# Statistics Denial Myths #5-6, Mischaracterizing Statistical Significance

This is the ninth instalment in the series of essays on Statistics Denial by Randy Bartlett, Ph.D. To read other articles in the series, click here.
Myth #5: For a large number of observations (Big Data: Volume), all the variables are significant so statistics does not work.
Myth #6: Statistics does not accommodate ‘consequential’ statistical significance.
Myth #5 builds upon the old confusion around significance testing that comprises this second ‘ancient’ myth (#6).  Suppose that you are building a predictive model based upon a billion observations (n) and using 500 variables (p).  After you press the magic ‘make model’ button, all of the parameters are ‘significantly different’ … from zero.  Conclusion, statistics does not work … WRONG.
Here is a quote typifying the misunderstanding:
‘“One big reason [why statistics does not work]… is that everything passes statistical tests with significance,” he says. “If you have a million records, everything looks like it’s good [significant].”’ According to the same person, ‘there’s a difference between statistical significance and what he calls operational [consequential] significance.’
First, if you are building predictive models, then why are you using hypothesis testing?  Second, why are you using hypothesis testing?  Third, if you must use hypothesis testing, then try the right one.  Use the ‘new’ breakthrough from Neyman-Pearson (ca 1932), which addresses (consequential) statistical significance.  Now we will be more specific about these three disconnects.
First, if you are building predictive models, then why are you using hypothesis testing?
For predictive models, whether coefficients are significantly different from zero is not the primary consideration.  The point is whether the model predicts.  We know, you seek parsimony by dropping parameters, which have coefficients that are not significant from zero.  Hint: There are better statistical avenues to parsimony; use statistics designed for that task.
Recall that there are four modeling objectives: coefficient estimation, prediction, grouping, and ranking.  Hypothesis testing was conceived for decision making largely in the context of coefficient estimation.  As such, it is only an important sideshow to the main show of statistics—the logic of numbers with uncertainty.
Second, why are you using hypothesis testing?
Confidence intervals generally have more utility than hypothesis tests.  We know, sometimes you just want or need a hypothesis test, yet not for prediction.  Also, confidence regions nicely address multidimensional needs.
Third, if you must use hypothesis testing, then try the right one.  Use the new breakthrough from Neyman-Pearson (ca 1932), which addresses (consequential) statistical significance.
Now we have arrived at Statistics Denial Myth #6, the old confusion between the Fisherian school of hypothesis testing and Neyman-Pearson.  Fisher was the first to address the matter of hypothesis testing and he developed a logical approach, which compares unknown parameters to zero.  Neyman-Pearson hypothesis testing famously expands this work by insisting on an alternative hypothesis and adding a term, δ , as a cutoff for (consequential) statistical significance.  This has been called practical significance, economic significance, etc. and now operational significance.  This portmanteau hypothesis test allows coefficients to be compared to any value, δ .
For example, suppose that if a coefficient exceeds some consequential value δ , then retaining it is statistically significant.  The hypotheses might take the following form:

where δ is the cutoff for a consequential difference.  Neyman would say that the alternative hypothesis, δ , should represent the consequential scenario.  (See ‘Encyclopedia of Research Design,’ Vol.

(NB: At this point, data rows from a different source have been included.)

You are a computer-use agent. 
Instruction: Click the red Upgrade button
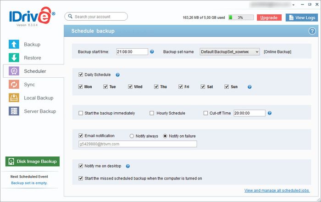tap(269, 17)
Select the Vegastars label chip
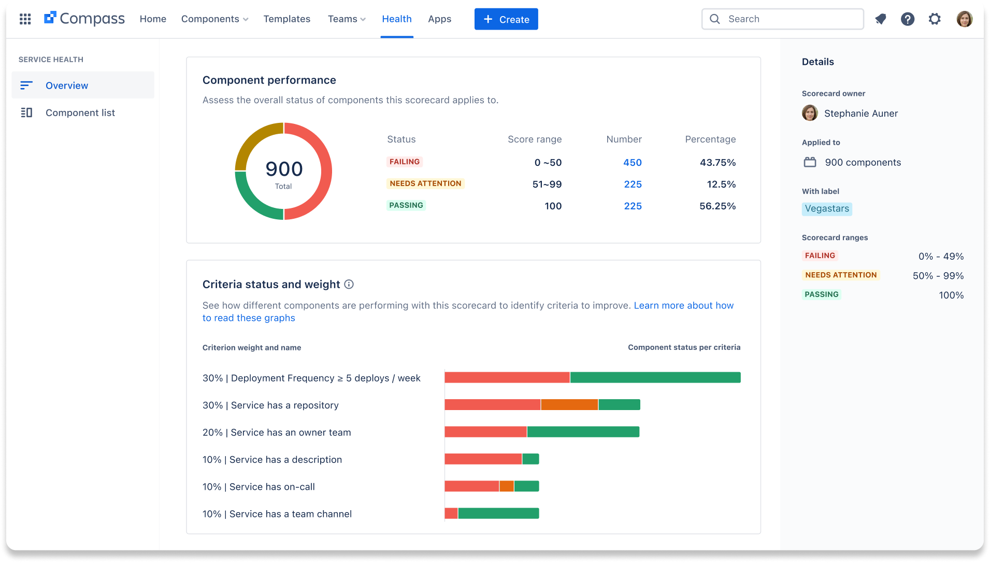The height and width of the screenshot is (563, 990). point(827,208)
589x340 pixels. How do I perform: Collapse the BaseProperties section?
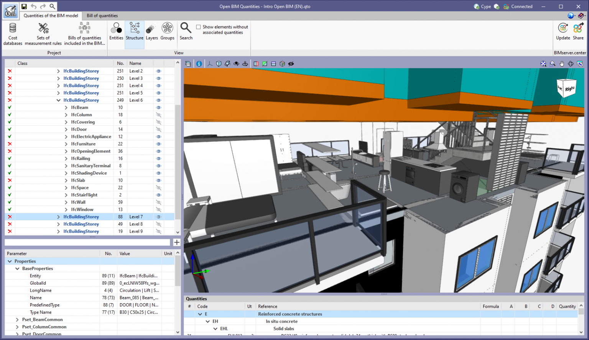click(x=17, y=268)
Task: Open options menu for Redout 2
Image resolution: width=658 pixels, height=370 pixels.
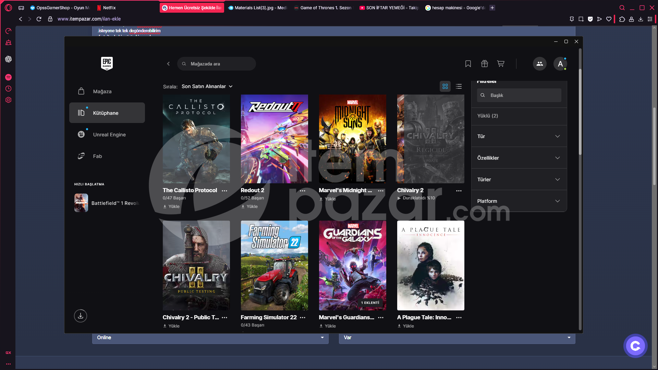Action: pyautogui.click(x=303, y=191)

I, SAGE (2010), p. 298).  Hence, consequential significance is statistical significance.  As always, see a professional for your advanced statistics needs.
Close:
Confusion about hypothesis testing is completely understandable, yet not acceptable for self-professed experts.
While these misunderstandings have an amusing side, they also have an edge.  At the extreme, we have seen hucksters broadcasting mischaracterizations of statistics to better position their lesser qualifications or to blunt legitimate criticism of their blatant mistakes.  One common claim coming from hucksters innocent of statistics is that we do not need statistics anymore because we have access to them.
In Blogs 2 & 3, we discussed the harm caused by promotional hype extreme enough to adulterate statistics and circumvent best practice—our best tools for extracting the information.
We sure could use Deming, right now.  Many of us who embrace the explicit rigorous logic and protocols of these tenets of data analysis hang out in the new LinkedIn group, About Data Analysis.  Come see us.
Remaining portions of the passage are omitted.